What's unusual about the OP is that it posits a constitutional amendment that changes the text of the original constitution, instead of being tacked on to the end like all other American constitutional amendments.

The 12th Amendment changed an internal part of the Constitution, didn't it?
 
Yeah, pretty much. Although I could have seen this legitimately possible in some TLs such as even "For All Time" if too many more guys like Jim Jones got elected to the White House.....(in fact, the mere thought of guys like him, or Pat Robertson, Rousas Rushdoony or, the devil forbid, Samuel T. Francis in the White House, scares me a little. BTW, if you don't know whom the latter two guys are, look them up. Francis, in particular, was a real screwy individual, though Rushdoony wasn't much better.) but in our universe, at any time in the 20th Century? Just not going to happen.

Incidentally Jim Jones was a leftist radical (who had contacts with Walter Mondale, Mrs. Carter, Jerry Brown, and Harvey Milk).
 
If an amendment contradicts a prior amendment, the most recent one supersedes the previous one absolutely. Its common sense.

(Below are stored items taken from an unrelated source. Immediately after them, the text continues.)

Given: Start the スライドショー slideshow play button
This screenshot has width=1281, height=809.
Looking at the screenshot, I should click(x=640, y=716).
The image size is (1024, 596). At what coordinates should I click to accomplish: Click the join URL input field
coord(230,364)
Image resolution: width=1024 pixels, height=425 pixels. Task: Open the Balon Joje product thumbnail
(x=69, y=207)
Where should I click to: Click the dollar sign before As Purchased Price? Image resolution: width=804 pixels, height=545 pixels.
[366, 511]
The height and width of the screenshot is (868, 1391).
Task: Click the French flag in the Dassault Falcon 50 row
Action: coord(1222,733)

If Americans wanted to repeal freedom of speech, they can craft a new amendment that utterly annihilates it, and it would be perfectly binding if it goes through the lawful amendment process. The only reason that seems a bit strange is that so far amendments have tended to address desired changes departing from or building on the original constitution, but in no way are amendments protected from being amended further.
 
I still have a question for final clarification. If the preamble were revised in 1864 as proposed by the OP but the text of the First Amendment prohibiting establishment of a religion were retained, wouldn't the language in the First Amendment totally supercede anything in the preamble? After all, unless I'm wrong, various amendments revising voting rights and how senators were elected are what we pay attention to, not the original articles in the constitution which are not rewritten? In this context, the clear statement in the First Amendment would completely negate anything that could be explicitly or implicitly read into the preamble.

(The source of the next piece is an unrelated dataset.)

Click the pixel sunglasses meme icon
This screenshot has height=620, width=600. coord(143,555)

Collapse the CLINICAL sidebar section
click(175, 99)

This amendment, even though it amends the preamble, would be, like any amendment to the Constitution, valid to all intents and purposes, as part of the Constitution. It would in affect declare something like this: the people of the United States' framework (paradigm) for understanding how to form a more perfect union, establish justice, insure domestic tranquility, etc. has changed, and going forward, the government shall operate according to this new understanding. It would ultimately be up to the Supreme Court to determine how the United States can be both an vowed Christian nation and a nation in which the government is prohibited from creating an establishment of religion or whether this new understanding completely negates the prohibition imposed by the 1st Amendment.